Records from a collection
━━━━━━━━━━━━━━━━━━━━━━━━━━━━━━
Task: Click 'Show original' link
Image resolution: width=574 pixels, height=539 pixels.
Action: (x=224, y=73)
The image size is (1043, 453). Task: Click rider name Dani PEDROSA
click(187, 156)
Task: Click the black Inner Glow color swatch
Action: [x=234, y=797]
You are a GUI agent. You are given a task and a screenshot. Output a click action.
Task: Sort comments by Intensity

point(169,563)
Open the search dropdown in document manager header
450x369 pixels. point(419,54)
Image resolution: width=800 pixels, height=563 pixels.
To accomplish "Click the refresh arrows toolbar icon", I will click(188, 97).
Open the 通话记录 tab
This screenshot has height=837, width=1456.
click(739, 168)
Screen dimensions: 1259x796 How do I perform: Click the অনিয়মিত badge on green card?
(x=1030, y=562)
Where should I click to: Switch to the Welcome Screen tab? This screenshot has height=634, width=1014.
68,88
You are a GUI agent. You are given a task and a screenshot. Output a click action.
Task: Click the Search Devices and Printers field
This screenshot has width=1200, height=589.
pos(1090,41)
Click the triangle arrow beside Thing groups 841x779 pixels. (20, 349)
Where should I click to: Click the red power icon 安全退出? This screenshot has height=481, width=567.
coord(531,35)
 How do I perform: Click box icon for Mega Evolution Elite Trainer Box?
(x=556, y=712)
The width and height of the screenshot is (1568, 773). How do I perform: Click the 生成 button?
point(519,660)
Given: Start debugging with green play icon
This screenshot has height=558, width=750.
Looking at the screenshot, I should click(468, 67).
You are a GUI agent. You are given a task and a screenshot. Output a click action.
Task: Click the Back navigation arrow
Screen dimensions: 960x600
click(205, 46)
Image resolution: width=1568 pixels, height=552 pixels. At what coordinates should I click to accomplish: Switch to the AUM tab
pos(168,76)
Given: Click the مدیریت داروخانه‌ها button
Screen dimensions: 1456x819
━━━━━━━━━━━━━━━━━━━━━━━━━━━━━━
=== Exercise description ===
Could you reproduce every entry above exactly as written?

=== Result for this task ===
Task: Click 'Show original' link
Image resolution: width=574 pixels, height=539 pixels.
Action: (x=224, y=73)
The image size is (1043, 453). Task: Click rider name Dani PEDROSA
click(187, 156)
Task: Click the black Inner Glow color swatch
Action: [x=234, y=797]
You are a GUI agent. You are given a task and a screenshot. Output a click action.
Task: Sort comments by Intensity

point(169,563)
Open the search dropdown in document manager header
450x369 pixels. point(419,54)
Image resolution: width=800 pixels, height=563 pixels.
To accomplish "Click the refresh arrows toolbar icon", I will click(188, 97).
Open the 通话记录 tab
This screenshot has height=837, width=1456.
click(739, 168)
Screen dimensions: 1259x796 How do I perform: Click the অনিয়মিত badge on green card?
(x=1030, y=562)
Where should I click to: Switch to the Welcome Screen tab? This screenshot has height=634, width=1014.
68,88
You are a GUI agent. You are given a task and a screenshot. Output a click action.
Task: Click the Search Devices and Printers field
This screenshot has width=1200, height=589.
pos(1090,41)
Click the triangle arrow beside Thing groups 841x779 pixels. (20, 349)
Where should I click to: Click the red power icon 安全退出? This screenshot has height=481, width=567.
coord(531,35)
 How do I perform: Click box icon for Mega Evolution Elite Trainer Box?
(x=556, y=712)
The width and height of the screenshot is (1568, 773). How do I perform: Click the 生成 button?
point(519,660)
Given: Start debugging with green play icon
This screenshot has height=558, width=750.
Looking at the screenshot, I should click(468, 67).
You are a GUI agent. You are given a task and a screenshot. Output a click action.
Task: Click the Back navigation arrow
Screen dimensions: 960x600
click(205, 46)
Image resolution: width=1568 pixels, height=552 pixels. At what coordinates should I click to accomplish: Switch to the AUM tab
pos(168,76)
Given: Click the مدیریت داروخانه‌ها button
Screen dimensions: 1456x819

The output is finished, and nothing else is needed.